May 1, 2026

Civil rights voting rights

Newsweek -  States are supposed to redraw congressional maps once a decade to reflect population shifts and ensure the representation of communities within a given jurisdiction. Last year, though, President Trump asked Texas officials to create a rare new mid-decade map that would benefit Republicans in this year’s midterm election cycle. California came back with a new map that favored Democrats. A host of other states, both red and blue, followed. Now Wednesday’s [Supreme Court] decision has prompted Louisiana and other states to consider new maps immediately. 

The last round of nationwide redistricting in 2021, when both Republicans and Democrats sought to protect their electoral advantages, resulted in far fewer contested races. “Roughly 90 percent of races are now decided not by general-election voters in November but by the partisans who tend to vote in primaries months earlier,” Nick reports. Wednesday’s decision reinforces that trend.
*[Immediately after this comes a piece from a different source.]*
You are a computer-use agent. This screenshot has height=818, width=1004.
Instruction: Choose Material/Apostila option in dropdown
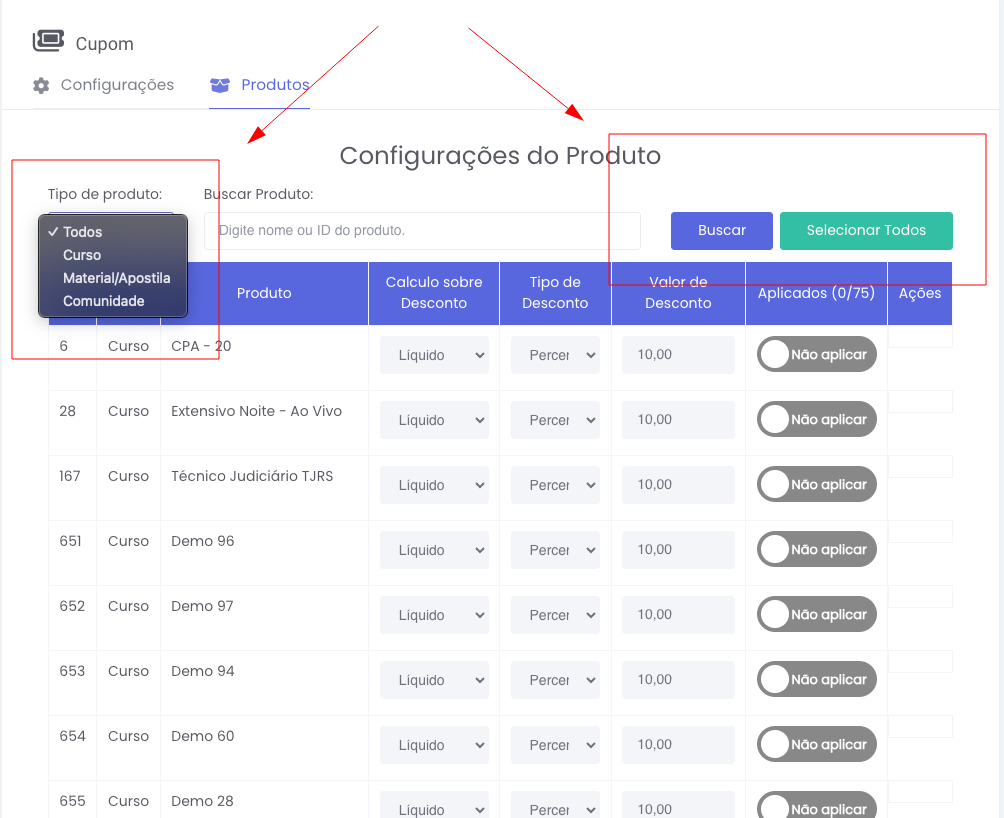(x=116, y=278)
Critics of the decision see a potentially devastating result in the South, reports Rick Rojas, who covers the region. They told Rick that new voting maps there “will not only endanger Black incumbents, some of whom have held office for decades, but also threaten a rising generation of Black Democrats.”
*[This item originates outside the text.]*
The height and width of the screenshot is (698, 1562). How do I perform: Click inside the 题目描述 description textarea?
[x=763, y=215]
....And the decision could reach beyond Congress, into local governments — into state legislative districts, county boards and city councils. “None of us working on Capitol Hill would have gotten there without that foot in the door,” Representative Shomari Figures of Alabama told Rick.

The Guardian - After the US supreme court essentially struck down another major provision of the Voting Rights Act, advocates and Democratic lawmakers have renewed a push in the states to enact their own versions of the landmark civil rights bill to protect voters.

....Nine blue and purple states now have a version of a state voting rights act, a statute that works to protect voters in the state in the absence of federal protections. Eleven other states, including several in the south, have seen bills introduced to create their own versions.

Most of the state-level statutes have similar provisions, including some kind of prohibition on voter suppression, vote dilution, and voter intimidation and a requirement for pre-clearance of voting changes.